Day 13 Question for Myself: When, where, how, and why do I get lost? And is that OK?
My Answer: First of all, yes—I do get lost, and I always have. It’s not because I’ve gotten older; it’s just who I am. I’ve never been someone who thinks in absolutes. I live in the gray, always questioning, always exploring. So, I allow myself to get lost, to feel lost, and even to indulge in being lost. I may lose my way, but I always find it again.
This question came to me this morning while I was walking and listening to a podcast. Later, as I sat through a painting presentation, the word lost surfaced again. It just keeps showing up! But what does it actually mean for me?
I get lost in the literal sense—I have no sense of direction and never have. The greatest inventions of all time, in my opinion, are GPS and Google Maps. But there’s another kind of lost—the mental, emotional, and spiritual kind. And I feel that too.
I used to think that by the time I reached 60, I’d have found myself. Yet here I am in my 70s, still wandering the metaphorical woods, still searching for direction. But maybe that’s not a flaw—it’s just who I am. I’m a lifelong learner. I refuse to get stagnant. I’m not set in my ways, and I really couldn’t care less about how I should act. Maybe I still have a bit of a rebellious streak, but I like to think I’m a rebel with a cause.
That cause? Being a kind and caring human being.
And yet, sometimes, I get lost in how I approach those who aren’t kind and caring. I get lost in worry about others. I’m no Mother Teresa, and I’ll admit—sometimes my inner Karen makes an appearance. That’s when I feel the most lost—when I lose my compassion, my empathy, my humanity.
That’s not OK.
Losing my direction? OK. Losing focus? Sure. Even losing my mind on occasion?
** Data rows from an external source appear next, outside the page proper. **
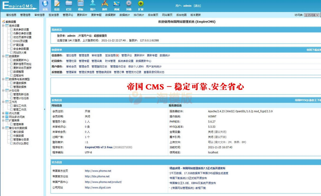Viewport: 321px width, 196px height.
Task: Open the http://bbs.phome.net forum link
Action: coord(97,176)
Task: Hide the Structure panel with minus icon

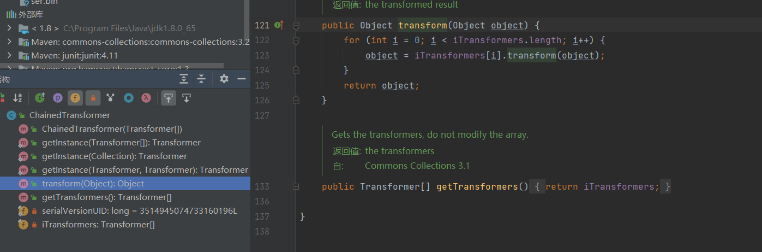Action: [241, 79]
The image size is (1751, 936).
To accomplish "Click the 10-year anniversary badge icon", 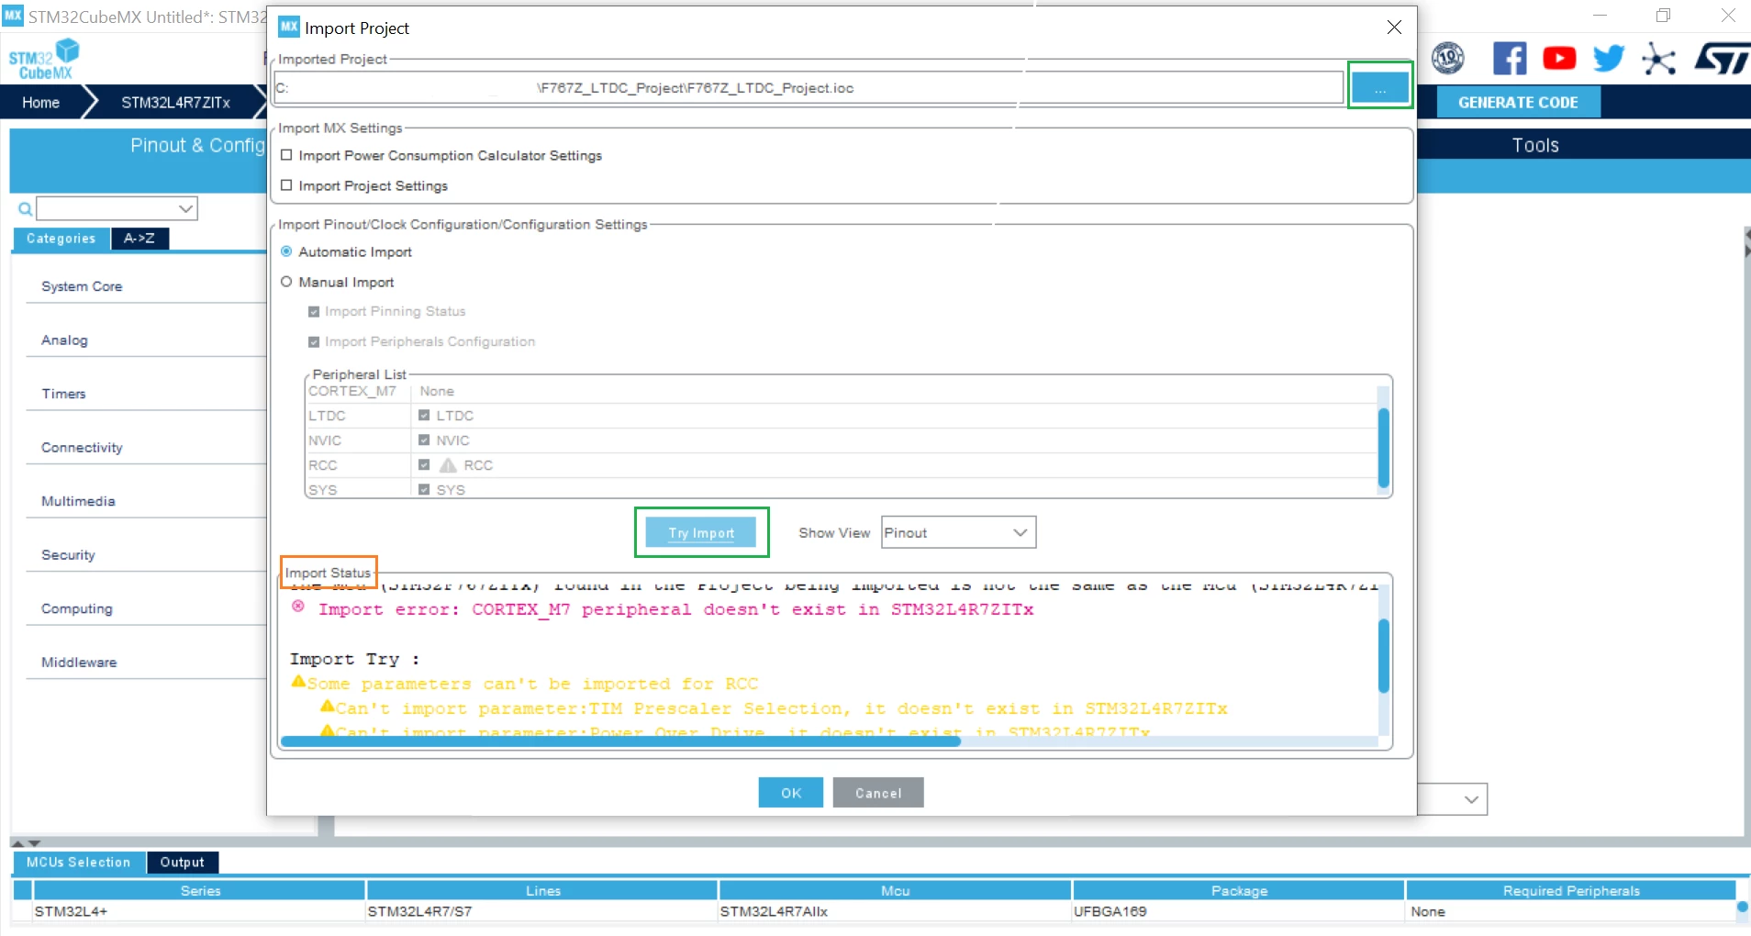I will pyautogui.click(x=1448, y=59).
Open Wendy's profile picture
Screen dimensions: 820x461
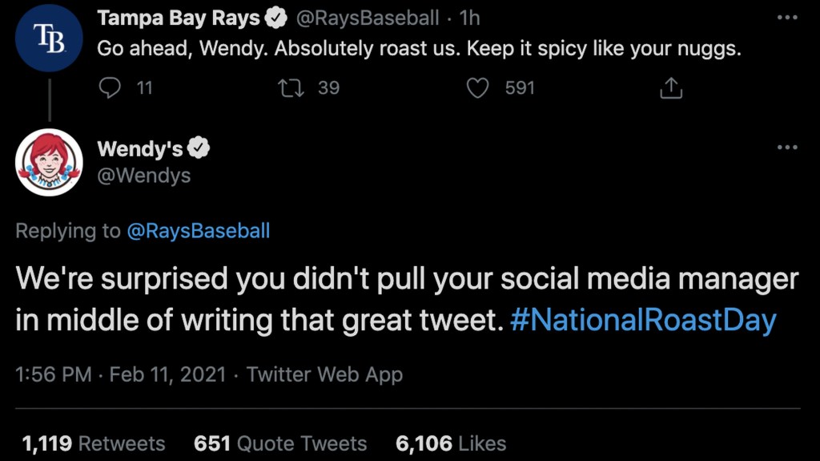point(50,163)
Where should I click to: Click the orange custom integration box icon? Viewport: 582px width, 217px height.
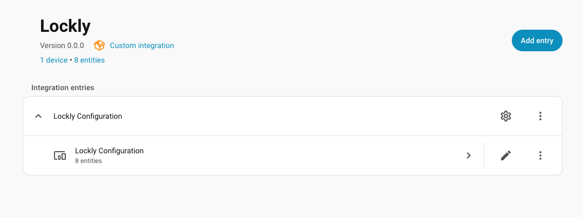click(99, 46)
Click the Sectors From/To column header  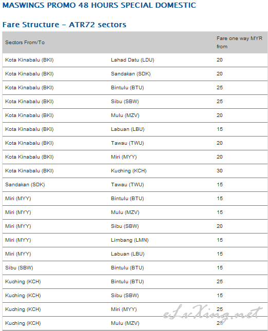pyautogui.click(x=25, y=43)
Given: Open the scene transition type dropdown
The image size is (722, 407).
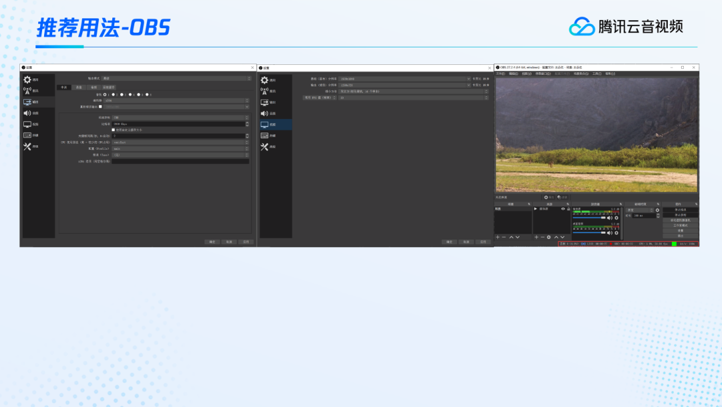Looking at the screenshot, I should [x=640, y=210].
Fine.
But losing my sense of self? That’s the one thing I hope I never misplace
Getting lost isn’t always a bad thing. Sometimes, it’s where we grow, where we learn, where we evolve. But in all the wandering, the detours, and the uncertainty, the most important thing is to never lose sight of who we are at our core. Because at the end of the day, that’s the one thing worth holding onto.